In local development, you can export these variables:
```bash
export PULSE_CLIENT_ID="your_client_id"
export PULSE_CLIENT_SECRET="your_client_secret"
```

In CI (e.g., GitHub Actions), add these values as repository secrets and reference them in your workflow:
```yaml
env:
  PULSE_CLIENT_ID: ${{ secrets.PULSE_CLIENT_ID }}
  PULSE_CLIENT_SECRET: ${{ secrets.PULSE_CLIENT_SECRET }}
```

## Development & Contributing

### Local Dev Setup
Note: For onboarding, see First-Time Setup above.
- Use Python 3.8+.
- Create and activate a virtual environment, then install dev deps:
  ```bash
  python -m venv .venv
  source .venv/bin/activate   # Windows: .venv\Scripts\activate
  pip install -e .[dev]
  ```
- Install pre-commit hooks (auto-runs formatters/linters on commit):
  ```bash
  pre-commit install
  # optional: run hooks on all files once
  pre-commit run --all-files
  ```

### Format & Lint
- Format Python: `black .` (configured to line length 88)
- Format notebooks: `nbqa black .`
- Lint: `ruff check pulse tests`
- Note: these commands are also enforced by pre-commit.

### Tests
- Run tests:
  ```bash
  make test
  # or directly
  pytest
  ```
- Many tests require OAuth credentials.
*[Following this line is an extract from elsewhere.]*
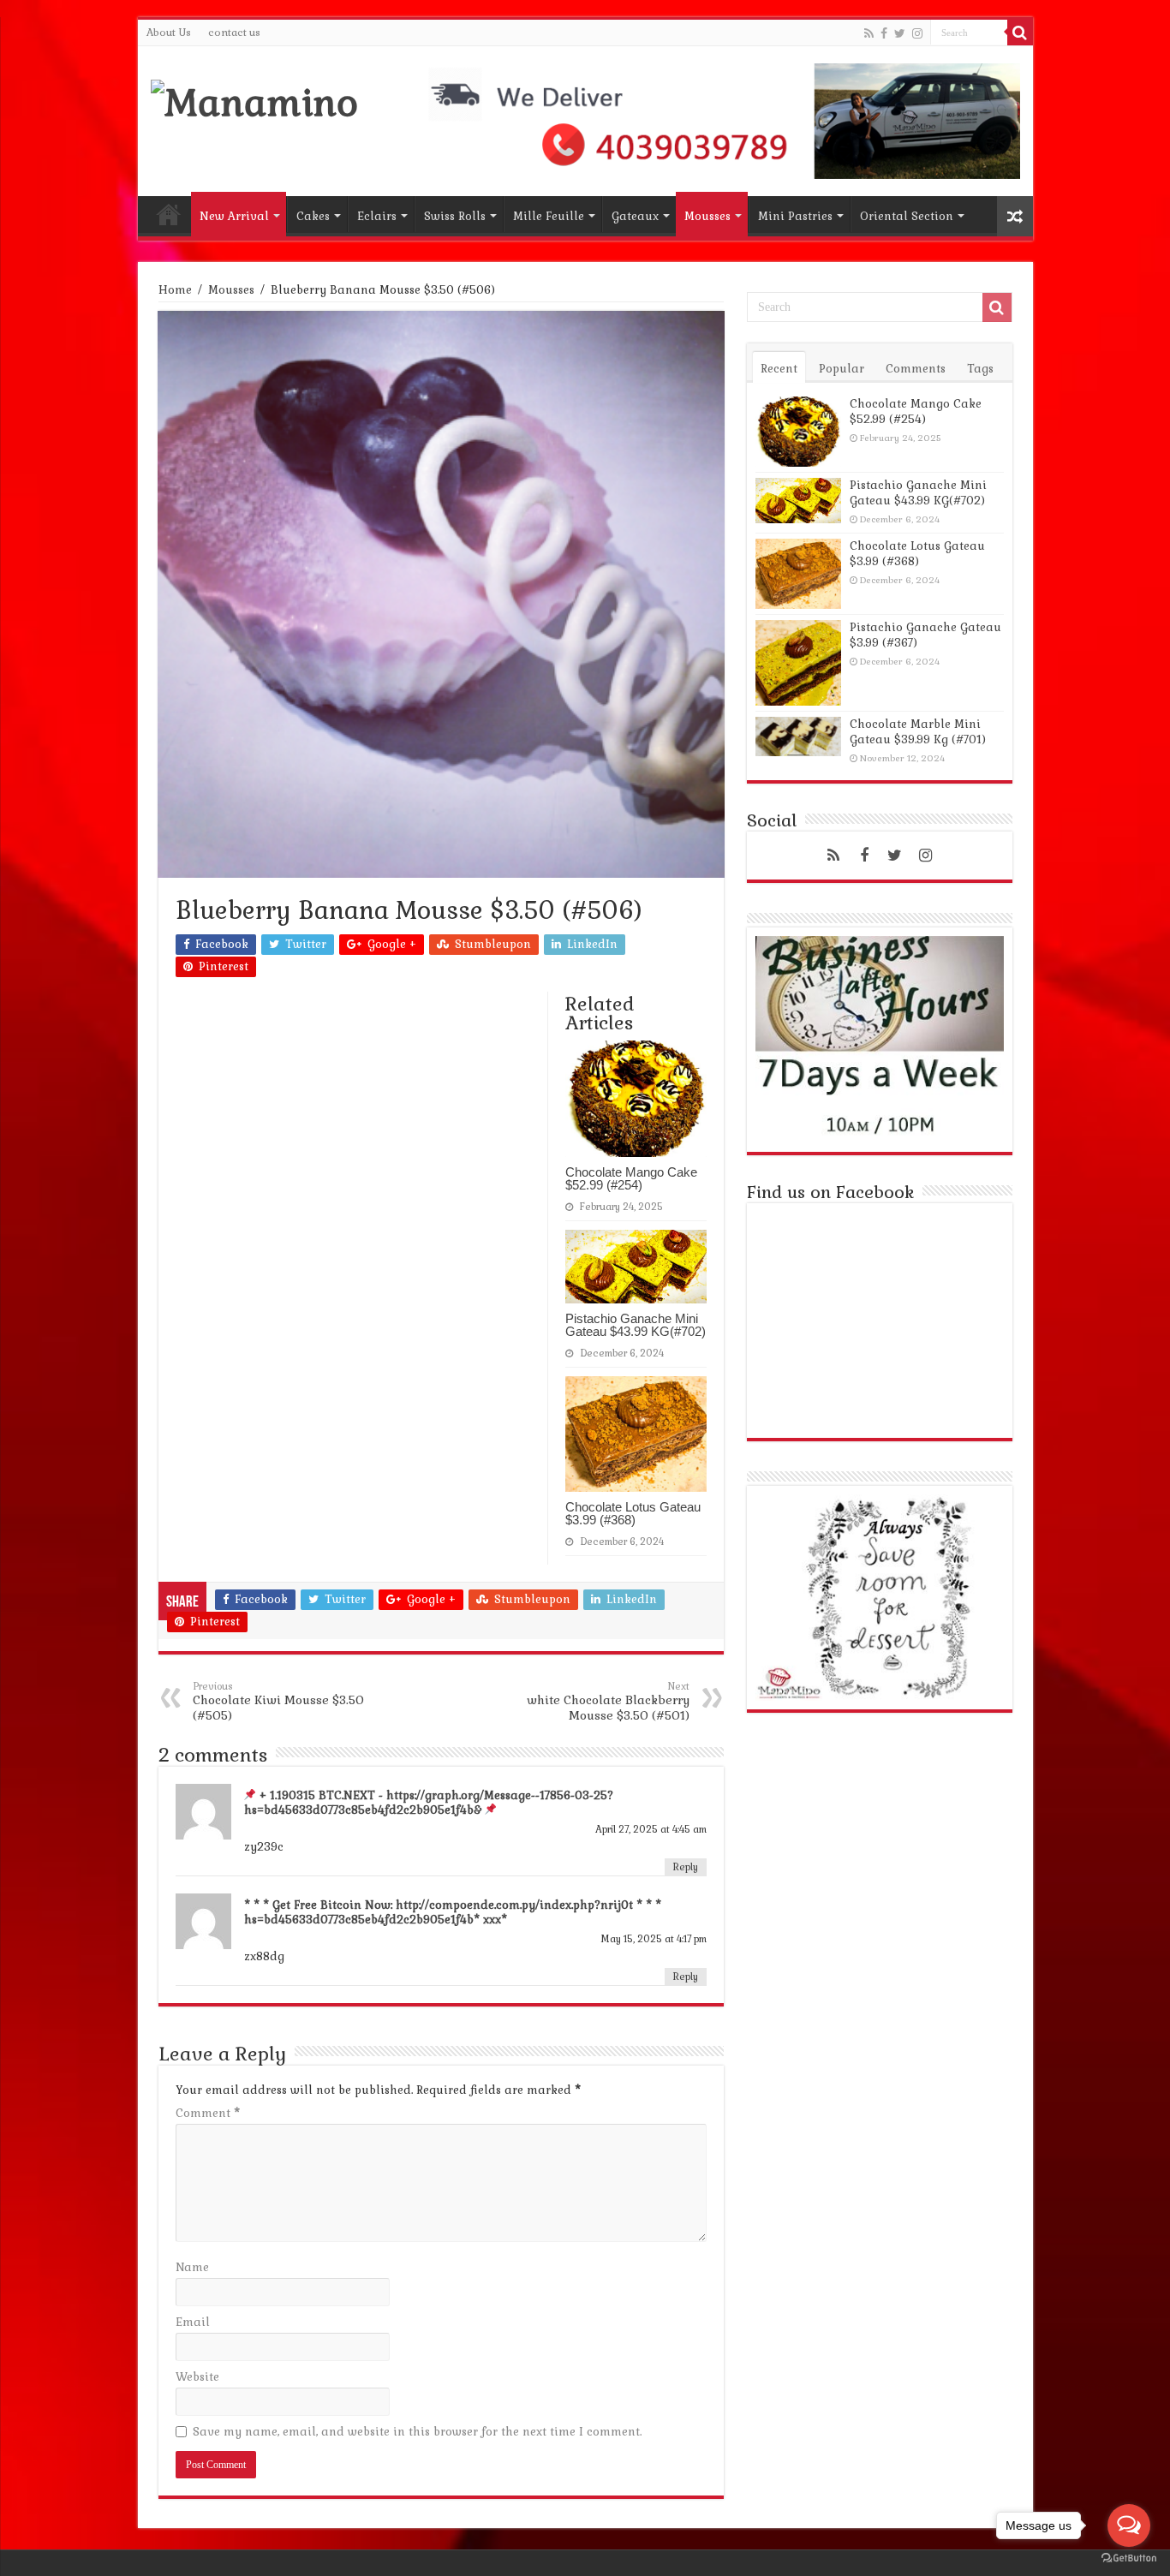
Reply (685, 1867)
Set:
  - `PULSE_CLIENT_ID`
  - `PULSE_CLIENT_SECRET`
  - Optional: `PULSE_TOKEN_URL`, `PULSE_AUDIENCE`
- CI runs pytest with:
  ```bash
  pytest -q --disable-warnings --maxfail=1 --vcr-record=none
  ```

### HTTP Cassette Recording (pytest-vcr)
- Re-record all cassettes from scratch:
  ```bash
  make vcr-record
  ```

### Packaging
```bash
python -m build
```

### Notes
- Keep changes backward compatible with existing models and APIs.
- Avoid committing large datasets or generated notebook outputs.

Feel free to open issues or submit pull requests at the [GitHub repo](https://github.com/researchwiseai/pulse-py).

## License
This project is licensed under the MIT License. See [LICENSE](LICENSE) for details.